O vice-presidente da República e ministro do Desenvolvimento, Indústria, Comércio e Serviços, Geraldo Alckmin, afirmou nesta quinta-feira que uma eventual imposição de sanções dos Estados Unidos ao Irã, anunciada pelo presidente norte-americano Donald Trump, não deve provocar impactos relevantes sobre a economia brasileira. Segundo ele, o grau de relação comercial entre Brasil e Irã é reduzido, o que limita eventuais efeitos indiretos.

Os Estados Unidos colocaram que não querem que haja comércio com o Irã. Mas o Irã tem cerca de cem milhões de pessoas e a maioria dos países do mundo mantém algum tipo de relação comercial com eles. No caso do Brasil, nossa relação comercial com o Irã é pequena”, afirmou o ministro durante entrevista a emissoras de rádio.

Alckmin avaliou que a aplicação de uma política de sobretaxação ampla seria de difícil execução prática. “A questão da super tarifação é difícil de ser aplicada. Para isso, seria necessário atingir mais de setenta países, inclusive países europeus, que mantêm comércio regular com o Irã”, acrescentou.

As declarações foram feitas durante participação no programa Bom Dia, Ministro, produzido pela Empresa Brasil de Comunicação. Na entrevista, o vice-presidente ressaltou que, até o momento, não há medida concreta formalizada pelo governo norte-americano.

“Não houve nenhuma ordem executiva impondo efetivamente essa sanção. Esperamos que ela não seja aplicada. Imposto de exportação é um imposto regulatório, tem outra lógica, e isso teria reflexos no comércio mundial”, explicou.

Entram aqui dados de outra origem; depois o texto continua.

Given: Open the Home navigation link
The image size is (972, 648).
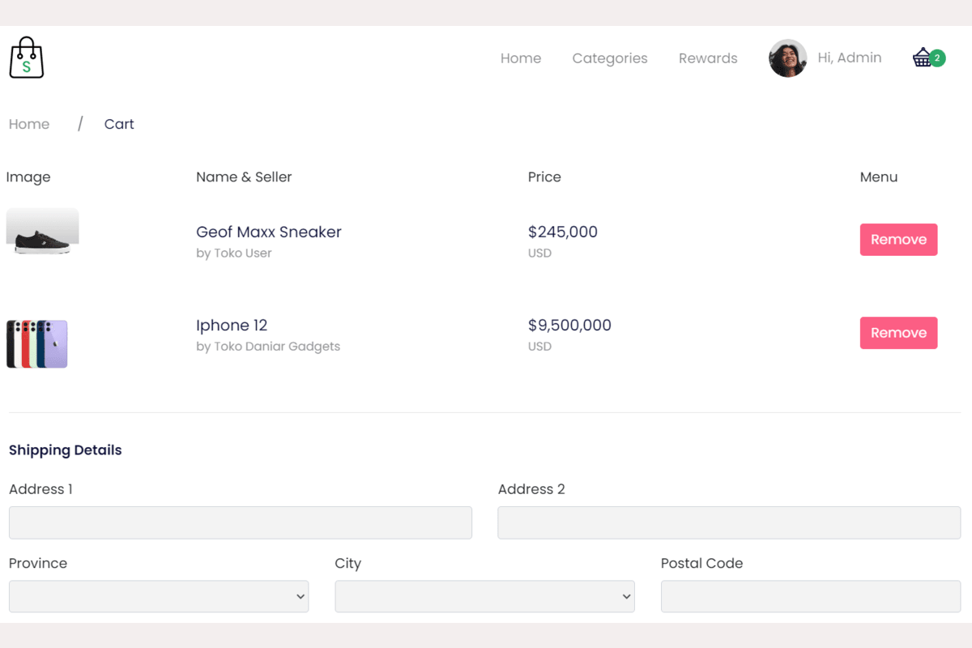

O ministro citou ainda que países europeus seguem mantendo exportações para o Irã. “A Europa também exporta para o Irã. A Alemanha e muitos outros países têm comércio exterior com eles. Vamos torcer e trabalhar para que isso não ocorra”, declarou.

Alckmin destacou que o Brasil não mantém litígios internacionais relevantes e adota postura diplomática voltada à solução pacífica de conflitos. “O Brasil não tem conflito com ninguém. Nossa última guerra tem mais de um século. Somos um país de paz e sempre atuamos promovendo o diálogo”, afirmou.

Para ele, o atual cenário geopolítico é desafiador, mas também amplia o espaço de atuação diplomática brasileira. “É um momento difícil para o mundo e um momento em que o Brasil pode ser mais ouvido”, avaliou.

O vice-presidente concluiu defendendo a promoção da paz e do multilateralismo. “Queremos fortalecer o multilateralismo, gerar emprego, melhorar renda e qualidade de vida. Esse é o caminho que o Brasil está trilhando”, concluiu.